+++ EXERCISE DATA

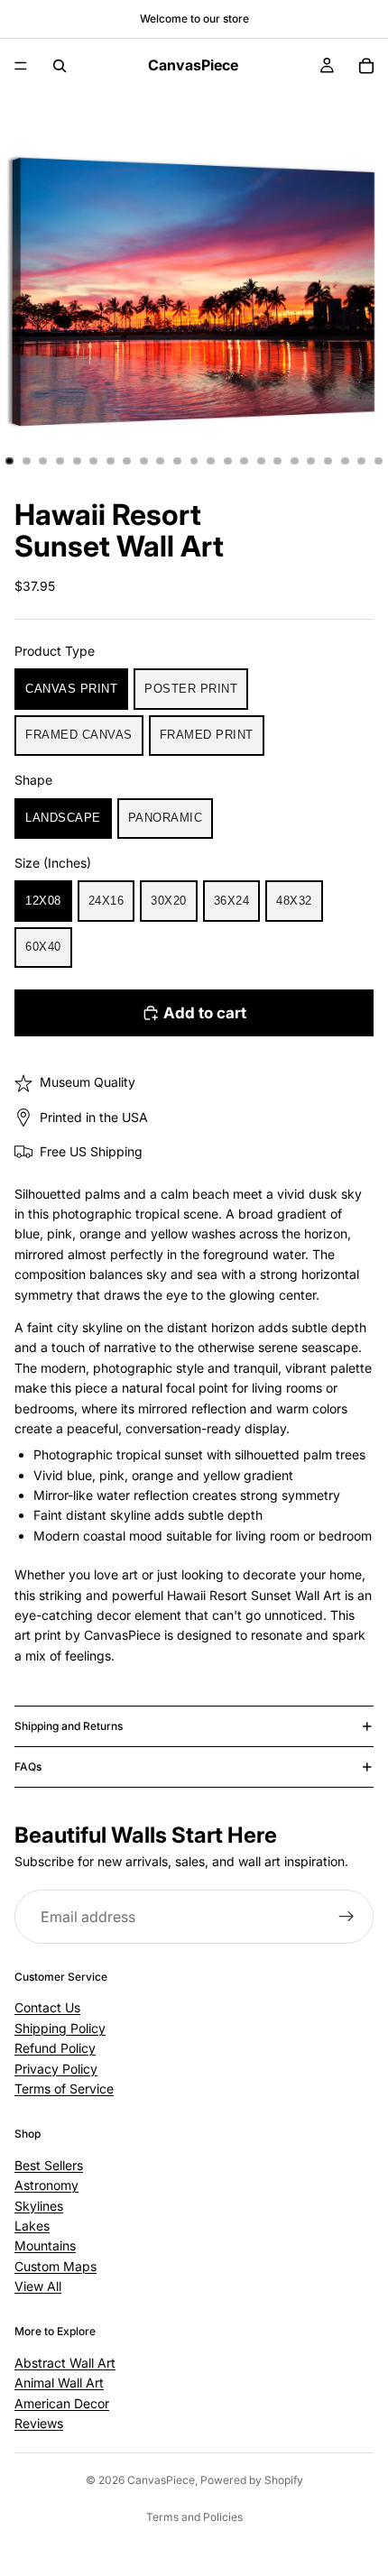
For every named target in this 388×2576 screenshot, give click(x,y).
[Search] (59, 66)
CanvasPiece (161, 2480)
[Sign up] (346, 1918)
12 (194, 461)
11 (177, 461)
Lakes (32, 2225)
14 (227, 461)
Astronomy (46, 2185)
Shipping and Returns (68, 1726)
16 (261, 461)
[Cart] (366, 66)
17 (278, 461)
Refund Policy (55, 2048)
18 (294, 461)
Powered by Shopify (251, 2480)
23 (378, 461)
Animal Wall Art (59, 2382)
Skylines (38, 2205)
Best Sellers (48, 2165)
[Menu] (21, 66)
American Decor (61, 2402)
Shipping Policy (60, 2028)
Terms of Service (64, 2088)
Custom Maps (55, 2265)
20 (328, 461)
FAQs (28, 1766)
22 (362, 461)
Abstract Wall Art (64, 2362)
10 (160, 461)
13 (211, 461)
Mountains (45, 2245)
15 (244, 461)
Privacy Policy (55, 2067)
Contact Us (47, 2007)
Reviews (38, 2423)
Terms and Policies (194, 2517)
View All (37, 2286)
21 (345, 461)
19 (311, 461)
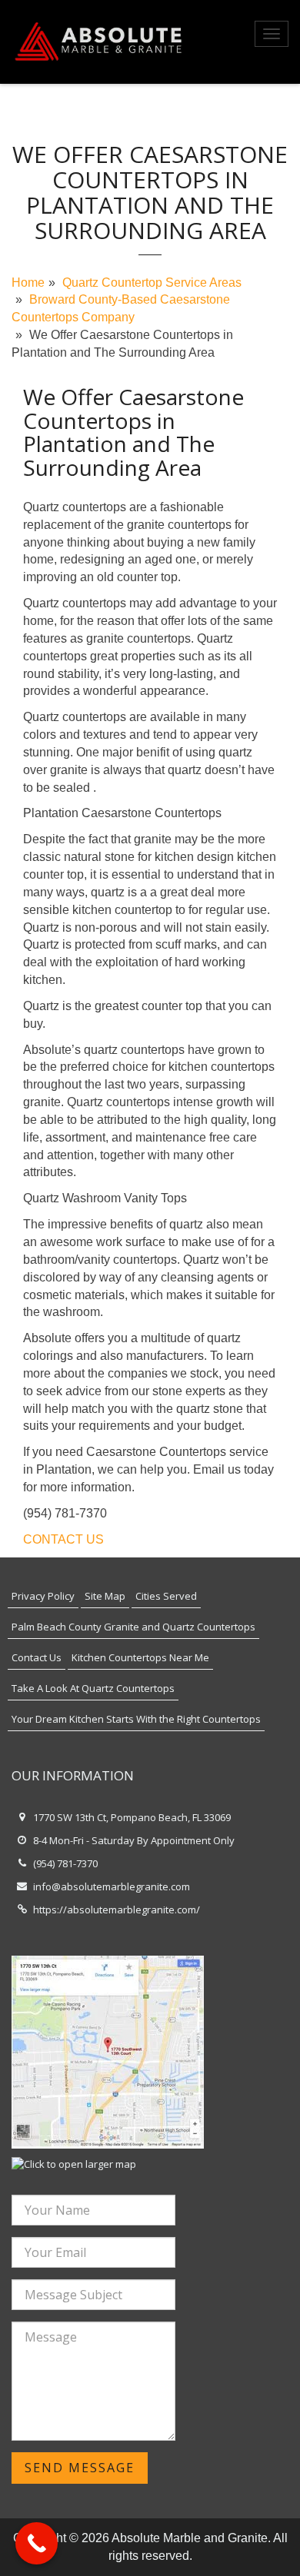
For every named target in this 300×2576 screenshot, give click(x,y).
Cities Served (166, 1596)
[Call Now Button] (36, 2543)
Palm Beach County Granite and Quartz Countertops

++++++

■ **TASK REQUIREMENTS**: Please write out exactly the lines from the one holding "19 (311, 461)" through the last line of the material above, both included, as a copy without pictures.

■ **OUTPUT OF THE EXERCISE**:
19 (311, 461)
For every named target in this 300×2576 screenshot, give click(x,y).
Cities Served (166, 1596)
[Call Now Button] (36, 2543)
Palm Beach County Granite and Quartz Countertops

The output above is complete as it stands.